Bombay (train local), 22 Août 01
Je me sens bien à Pune. C’est difficile de décrire pourquoi – de mettre le doigt sur ce que j’apprécie. Comment décrire une atmosphère? C’est une sorte de qualité d’être-là . Ce qui m’amène à Pune, c’est plus que les magasins et même les gens. C’est la ville et sa vie, aussi dans ce qu’elle a de dur, de laid et de malodorant. Oui, on peut aimer ce qui est
pénible – je me rends compte que c’est quelque chose que beaucoup de gens ont du mal à saisir.
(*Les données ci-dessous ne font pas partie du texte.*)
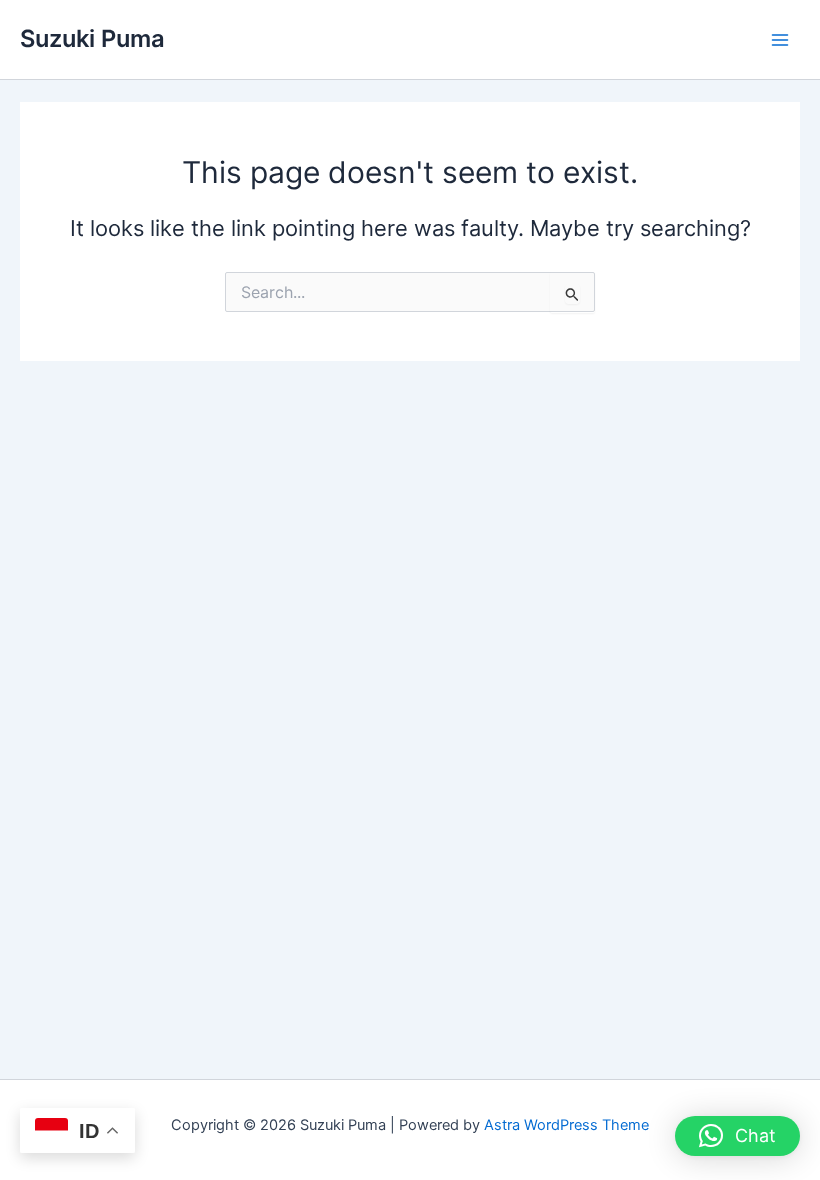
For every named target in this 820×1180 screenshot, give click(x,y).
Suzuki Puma (92, 38)
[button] (737, 1136)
La nouvelle autoroute qui mène à Bombay est magnifique. Trois voies, tarmac (presque) lisse, et absence quasi-totale de trafic. Elle est payante, que croyez-vous. Au milieu d’un tunnel, j’aurais presque pu me sentir en europe.
Sa principale étrangeté réside dans la nature des panneaux qui la jalonnent: “Piétons et chars à boeufs interdits”, “Interdiction de s’arrêter sur l’autoroute”, etc. Nous avons cependant croisé quelques chiens, un petit troupeau de vaches, et bon nombre de piétons (les
travailleurs de la route?)
J’aimerais prendre une photo de ce train bondé dans lequel je suis assise, mais je n’ose pas. Le fait que je sois en train d’écrire me vaut encore plus d’attention que celle que j’attire simplement en étant là – mais au moins comme ça, je ne m’en rends pas compte. Une jolie petite fille vêtue d’une robe rose vient de passer les dix dernières minutes,
fascinée, à regarder mon stylo courir sur le papier.
Sortir un appareil de photo maintenant est tout simplement impensable. C’est bête, je sais bien que je vais le regretter, plus tard, quand je repenserai à ma collection de “photos pas prises” – mais je ne peux pas le faire.
Les gens ont une façon de me regarder qui me déstabilise. Dans notre culture, il est impoli de dévisager autrui ouvertement. Ici, point de ça. On m’observe, sans gêne et sans discontinuer, la bouche ouverte parfois. Je croise des regards qui ne se détournent pas, qui ne semblent même pas enregistrer le fait qu’un autre être humain les regarde à leur tour. Il y
a une modalité de regard qui objective l’autre, le transformant en cheveu sur la soupe. C’est ce regard-là qu’on m’assène le plus souvent. C’est celui-là qui m’empêche de sortir mon appareil de photo – et au fond, c’est aussi le regard du photographe, qui fait qu’on se gêne devant
l’objectif.
Sur un banc, quatre personnes. Trois s’y tiennent comfortablement, mais à quatre, c’est hanche contre hanche, et le dernier n’a qu’une moitié de siège pour y poser une fesse douloureuse.
Nous ne sommes que trois sur mon banc. Shinde s’est assis un instant puis s’est relevé, trop incomfortable. Il y a des gens debout dans le couloir; je pourrais me presser contre mon voisin de droite et faire une petite place. Mais il fait chaud et humide, j’ai faim et je n’ai pas envie de me trouver coincée entre deux hommes susceptibles de me regarder comme
une bête curieuse. Je profite donc égoistement de mon statut de femme étrangère et je garde ma place, le nez obstinément plongé dans mon écriture.